Symposia
Suicide and Self-Injury
Ana Rabasco, Ph.D. (she/her/hers)
Student
Brown University
Providence, Rhode Island
Sarah Arias, PhD
Assistant Professor
Brown University
Providence, Rhode Island
Madeline Benz, Ph.D.
Postdoctoral Fellow
Brown University & Butler Hospital
Providence, Rhode Island
Lauren Weinstock, PhD
Professor of Psychiatry and Human Behavior
Brown University
Providence, Rhode Island
Ivan Miller, PhD
Director, Professor of Psychiatry and Human Behavior
Butler Hospital & Brown Medical School
Providence, Rhode Island
Edwin Boudreaux, PhD
Professor
UMass Medical School
Worcester, Massachusetts
Carlos Camargo, Jr., MD, DrPH
Professor
Massachusetts General Hospital, Harvard Medical School
Boston, Massachusetts
Brandon Gaudiano, PhD
Professor
Brown University
Providence, Rhode Island
Individuals with severe mental illness (SMI), including schizophrenia-spectrum disorders (SSD) and bipolar disorder (BD), are at high risk for suicide (e.g., Palmer et al., 2005; Saha et al., 2007). However, suicide research often excludes individuals with SMI (Villa et al., 2020), limiting our understanding of risk for suicidal behaviors (SBs) over time and the efficacy of suicide prevention treatments among people with these diagnoses. Therefore, the aims of this research were to examine: 1) differences in SBs over the course of 52 weeks between people with and without SSD and BD diagnoses following an emergency department (ED) visit, and 2) the effects of the Coping Long Term with Active Suicide Program (CLASP) intervention in reducing SBs among people with SSD and BD diagnoses. Participants were 1,235 adults recruited from 8 different EDs across the United States who presented with recent suicidality. Using a quasi-experimental, interrupted time series design, participants were followed for 52-weeks with or without subsequent provision of CLASP. A total of 33% (n = 456) of the sample had BD, 11% (n = 149) had SSD, and 46% (n = 630) had another psychiatric diagnosis (OPD).

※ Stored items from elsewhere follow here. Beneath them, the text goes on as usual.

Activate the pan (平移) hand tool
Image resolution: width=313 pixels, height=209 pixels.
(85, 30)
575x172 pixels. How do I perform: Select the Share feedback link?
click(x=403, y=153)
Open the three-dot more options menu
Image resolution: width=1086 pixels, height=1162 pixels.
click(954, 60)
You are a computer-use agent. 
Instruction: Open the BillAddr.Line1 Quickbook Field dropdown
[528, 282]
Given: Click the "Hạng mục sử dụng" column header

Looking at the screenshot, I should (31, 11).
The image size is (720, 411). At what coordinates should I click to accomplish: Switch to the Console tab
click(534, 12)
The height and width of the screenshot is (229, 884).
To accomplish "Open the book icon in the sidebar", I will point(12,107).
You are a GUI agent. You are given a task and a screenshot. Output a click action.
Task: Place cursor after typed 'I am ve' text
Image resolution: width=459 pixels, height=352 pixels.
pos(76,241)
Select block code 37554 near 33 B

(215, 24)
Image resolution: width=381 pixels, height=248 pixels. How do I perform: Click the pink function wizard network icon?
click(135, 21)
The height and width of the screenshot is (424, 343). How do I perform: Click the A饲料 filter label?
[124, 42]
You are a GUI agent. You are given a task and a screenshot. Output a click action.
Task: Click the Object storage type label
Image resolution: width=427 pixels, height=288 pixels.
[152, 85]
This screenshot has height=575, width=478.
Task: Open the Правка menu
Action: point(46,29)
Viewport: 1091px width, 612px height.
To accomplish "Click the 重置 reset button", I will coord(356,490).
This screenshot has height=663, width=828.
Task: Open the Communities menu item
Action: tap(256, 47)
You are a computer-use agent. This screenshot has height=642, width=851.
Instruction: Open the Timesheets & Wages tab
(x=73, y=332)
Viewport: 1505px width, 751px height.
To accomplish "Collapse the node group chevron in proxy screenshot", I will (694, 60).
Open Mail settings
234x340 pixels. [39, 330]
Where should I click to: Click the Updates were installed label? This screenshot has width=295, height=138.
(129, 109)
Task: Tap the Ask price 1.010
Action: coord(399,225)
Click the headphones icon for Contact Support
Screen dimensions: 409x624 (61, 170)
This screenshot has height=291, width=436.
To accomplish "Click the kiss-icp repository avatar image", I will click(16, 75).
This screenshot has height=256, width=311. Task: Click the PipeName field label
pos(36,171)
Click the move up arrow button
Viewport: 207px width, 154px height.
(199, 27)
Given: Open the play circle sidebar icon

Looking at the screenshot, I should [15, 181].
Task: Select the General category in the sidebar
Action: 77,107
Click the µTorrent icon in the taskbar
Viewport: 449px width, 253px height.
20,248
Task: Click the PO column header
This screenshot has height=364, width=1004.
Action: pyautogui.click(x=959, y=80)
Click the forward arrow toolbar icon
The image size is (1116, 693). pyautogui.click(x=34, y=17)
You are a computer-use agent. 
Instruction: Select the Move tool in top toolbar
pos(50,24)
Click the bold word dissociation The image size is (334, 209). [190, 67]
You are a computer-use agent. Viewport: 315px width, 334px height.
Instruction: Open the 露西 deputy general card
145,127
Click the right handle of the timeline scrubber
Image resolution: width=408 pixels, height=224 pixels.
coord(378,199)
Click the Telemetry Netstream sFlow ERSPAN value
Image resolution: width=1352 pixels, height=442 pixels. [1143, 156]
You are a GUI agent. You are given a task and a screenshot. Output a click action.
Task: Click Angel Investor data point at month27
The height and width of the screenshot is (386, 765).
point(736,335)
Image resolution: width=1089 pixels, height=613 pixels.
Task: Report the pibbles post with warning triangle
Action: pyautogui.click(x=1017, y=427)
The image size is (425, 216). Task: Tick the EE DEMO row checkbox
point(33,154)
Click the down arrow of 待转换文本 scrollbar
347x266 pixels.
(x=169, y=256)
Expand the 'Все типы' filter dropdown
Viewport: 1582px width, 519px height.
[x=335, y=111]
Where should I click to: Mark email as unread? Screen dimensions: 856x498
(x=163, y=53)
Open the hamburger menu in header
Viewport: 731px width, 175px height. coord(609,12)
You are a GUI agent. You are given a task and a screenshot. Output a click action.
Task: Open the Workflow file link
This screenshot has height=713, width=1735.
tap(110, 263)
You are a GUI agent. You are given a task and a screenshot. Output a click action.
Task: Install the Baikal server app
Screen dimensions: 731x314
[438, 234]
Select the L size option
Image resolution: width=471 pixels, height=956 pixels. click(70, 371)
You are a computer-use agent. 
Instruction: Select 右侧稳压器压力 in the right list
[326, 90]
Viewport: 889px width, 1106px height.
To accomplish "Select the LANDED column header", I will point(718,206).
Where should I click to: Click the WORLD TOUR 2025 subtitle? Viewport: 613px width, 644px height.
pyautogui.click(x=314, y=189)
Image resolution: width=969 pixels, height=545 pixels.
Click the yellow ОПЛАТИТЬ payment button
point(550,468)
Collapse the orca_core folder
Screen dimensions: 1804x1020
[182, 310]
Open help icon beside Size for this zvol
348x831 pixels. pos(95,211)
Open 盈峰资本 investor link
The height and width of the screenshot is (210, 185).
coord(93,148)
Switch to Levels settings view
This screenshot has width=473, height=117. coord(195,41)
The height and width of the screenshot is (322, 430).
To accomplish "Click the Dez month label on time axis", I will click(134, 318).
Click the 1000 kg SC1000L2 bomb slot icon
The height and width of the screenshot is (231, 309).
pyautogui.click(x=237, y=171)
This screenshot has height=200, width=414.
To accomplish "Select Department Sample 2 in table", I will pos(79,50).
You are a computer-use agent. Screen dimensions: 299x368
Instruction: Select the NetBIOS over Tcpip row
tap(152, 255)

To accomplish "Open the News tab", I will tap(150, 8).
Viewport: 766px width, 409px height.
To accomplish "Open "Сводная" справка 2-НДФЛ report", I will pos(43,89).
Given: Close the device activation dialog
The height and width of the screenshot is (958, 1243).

First, survival analyses showed that, over the course of follow-up, participants in the SSD group had a significantly shorter mean time to SBs (41 weeks) than participants in the OPD group (44 weeks; p = .04), as did participants in the BD group (40 weeks; p = .003). Second, among participants with BD, those who received the CLASP intervention had a significantly longer time to SBs (44 weeks) compared with those who did not receive CLASP (40 weeks; p = .04). However, among those with SSD, there was no significant difference in time to SBs in those receiving CLASP (41 weeks) vs not receiving CLASP (41 weeks; p = .86). Cox regressions, which included relevant covariates, demonstrated the same pattern of results.
These findings suggest that, among adults at high-risk for suicide identified in the ED, SMI diagnosis is a critical indicator of prospective suicide risk. The study also shows that CLASP reduces subsequent suicide risk in those with BD but not necessarily in those with SSD. This work has considerable clinical implications, highlighting the importance of providing people with SMI with additional treatment that addresses their unique needs. In addition, the ED may be a particularly useful setting in which to identify those at risk and administer suicide interventions as part of follow-up care.